■ **Source**:

begin

From these observations it is clear that when once the amount has been deposited under s. 31(2) of the Land Acquisition Act as it happened in the present case the functions of the award have ceased and the adjudication related only to the title of the parties which would only be a decree of the Court.

6. In Mahalinga v. Theetharappa, AIR 1929 Mad 223 a similar question arose whether a decision on reference under S. 30 of the Land Acquisition Act is not an award within the meaning of S. 54 of the Land Acquisition Act and hence no appeal would lie against it under that Section . Act page 224 it is held as follows:---

'A decision in a reference under S. 30 is not an award within the meaning of S. 54. The decision of a Court as to the rights of the contending parties on a reference under S. 30 cannot be said to be an award under the Act. After the award has been made the Court determines who are entitled to the whole or a portion of the award.'

Having held that S. 54 of the Land Acquisition Act is not applicable the Madras High Court has ;held that 'such a decision is a decree within the meaning of S. 2, cl. (2) of the Civil P. C. and hence an appeal lies under S. 96 of the Civil p. C. It is further held that appeal against a decision under reference under S. 30 where the amount involved is less than Rs. 5,000/- is not an appeal from an award and therefore it lies to the District Court and not to the High Court. It may be noticed in this connection that at the relevant point of time under the Madras Civil Courts Act an appeal lies to the District Court if the amount does not exceed Rs. 5,000/- and if the amount exceeds Rs. 5,000/- appeal lies to the High Court.

7. In Raghunatha Duraisingam v. Karuppiah, AIR 1939 Mad 716 it was held that 'where on a dispute between two parties as to the right to receive the compensation money under the Land Acquisition Action, a reference is made by one of the parties to a Subordinate Judge under S. 30, the order passed by the Subordinate Judge under S. 32 in the proceedings before him is a decree and an appeal lies from it to the District Judge.' It is no doubt true that in the present case the question that arose was whether the Subordinate Judge is special Judicial Officer appointed to perform the functions of the Court and hence no appeal would lie from his order under provisions of the Civil Procedure Code against the order of Court specially constituted under the statutory authority. Nevertheless the observations of the Divisions Bench in the said case are to the effect that the order passed by the Subordinate Judge under the Land Acquisition Act on a reference under S. 30 is a decree and an appeal lies from the said decree under the provisions of the Civil Procedure Code.

end

■ **Recorded information**:
begin

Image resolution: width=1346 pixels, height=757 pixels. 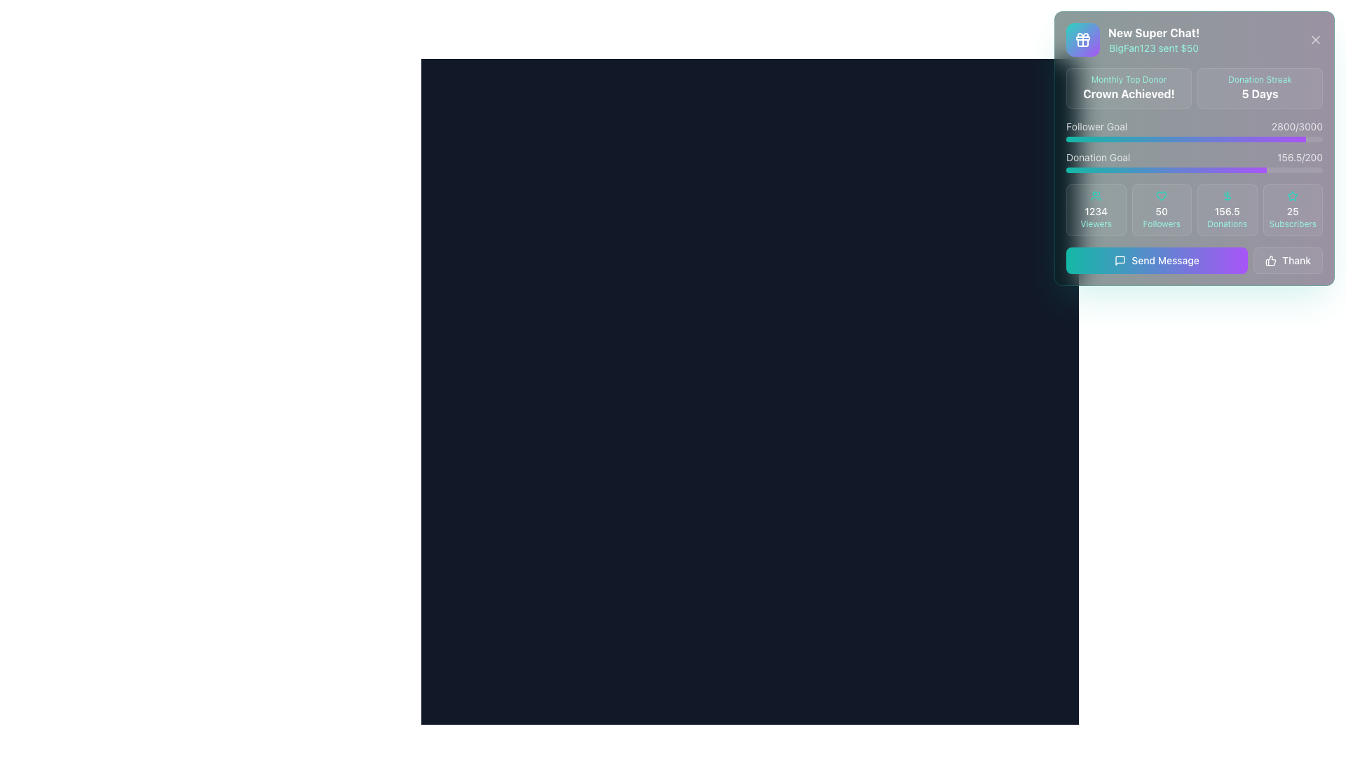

end

■ **Your goal**: Please rewrite everything from "Having held that" down to "lies to the High Court." in the judgment excerpt, changing "Madras High Court" to "Division Bench". The listing has no connection to the judgment excerpt.

■ **Completed exercise**:
Having held that S. 54 of the Land Acquisition Act is not applicable the Division Bench has ;held that 'such a decision is a decree within the meaning of S. 2, cl. (2) of the Civil P. C. and hence an appeal lies under S. 96 of the Civil p. C. It is further held that appeal against a decision under reference under S. 30 where the amount involved is less than Rs. 5,000/- is not an appeal from an award and therefore it lies to the District Court and not to the High Court. It may be noticed in this connection that at the relevant point of time under the Madras Civil Courts Act an appeal lies to the District Court if the amount does not exceed Rs. 5,000/- and if the amount exceeds Rs. 5,000/- appeal lies to the High Court.